A Poet At Your Table - Introducing Annette Spaulding-Convy

Poet Annette Spaulding-Convy

I am thrilled to introduce Annette Spaulding-Convy in our second week of introductions of A Poet At Your Table 2013-2014 sponsored by Seattle Arts and Lectures, Book Lift, and Crab Creek Review.

To find out more about Annette you can check out her brand new blog at Tea with the Hermitess right here. Annette was also a Jack Straw Fellow in 2011 and a podcast of her reading her work is available here.

Book Reviews of In Broken Latin

The Ex-Nun, The Soldier's Wife, and the Fabulist
by Robert Peake at The Huffington Post


Annette Spaulding-Convy's In Broken Latin (University of Arkansas Press, 2012) addresses the female body in service to a calling--first as a nun, then as a mother. Each section of Spaulding-Convy's collection is prefaced by pairing a quote from a female saint with a quote from a "bad girl" such as Madonna, Mae West, or Sylvia Plath. These binary views of womanhood are exemplified by professional men in "from Uterine Dogma", where the doctor signing off the pre-convent physical wonders whether she is a virgin as he "rubs my back, tells me / he wants his own daughter // to have a calling" and the dentist says the same while "brushing his crotch / too close to my cotton- / packed mouth."

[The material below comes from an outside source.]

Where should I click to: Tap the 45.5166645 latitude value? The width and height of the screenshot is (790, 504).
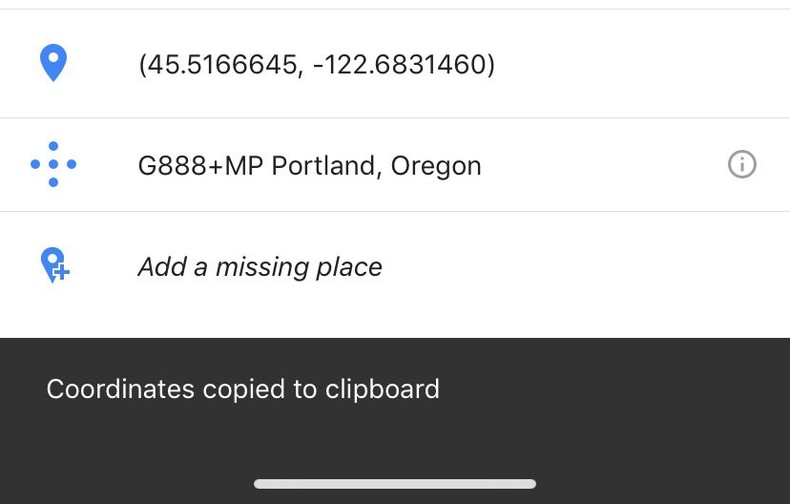pyautogui.click(x=222, y=65)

Such imposed views from the male world coalesce in "Everything Except her Head", which begins with a bulletin about Cardinal Joseph Ratzinger arriving to inspect the seminary to ensure that women are not actually studying, but instead assisting "with the preparation of desserts and cocktails". Part II of the poem, "Severed Hagiography", catalogues the parts of female saints preserved by the patriarchy as relics, underscoring the double meaning of the main title through the church's most conspicuous omission--their heads.

In Broken Latin by Karen J. Weyant, Scrapper Poet


Spaulding-Convy herself was a nun, and thus, readers can assume that much of this book is at semi-autobiographical. According to her website, she spent five years as a nun in the San Francisco area. Furthermore, in her acknowledgments page, she thanks many of the sisters who appear in her book, saying “I’m not sure you would have approved of my poetry, but know that I am forever grateful for the love of ideas, literature and art you shared in your classrooms.” It’s apparent, that through her collection, Spaulding-Convy is passing this love along.





There Were No Rules About Underwear


My friend, the Carmelite, could only wear white

     non-bikini panties, laceless bras,



but my Order was progressive—red satin, cut

     to show some hip, a midnight-blue Wonderbra


hidden under my habit. The fathers were perceptive, not priest

     fathers, but men who flirted with me


while their daughters lit Virgin

     of Guadalupe candles in the chapel alcove,


men like the firefighter, who ran into my bedroom

     the summer night I slept nude, flames


in the cloister attic. I pulled the sheet around my body

     as he looked at black lace on the floor—


I need to feel your walls to see if they’re hot.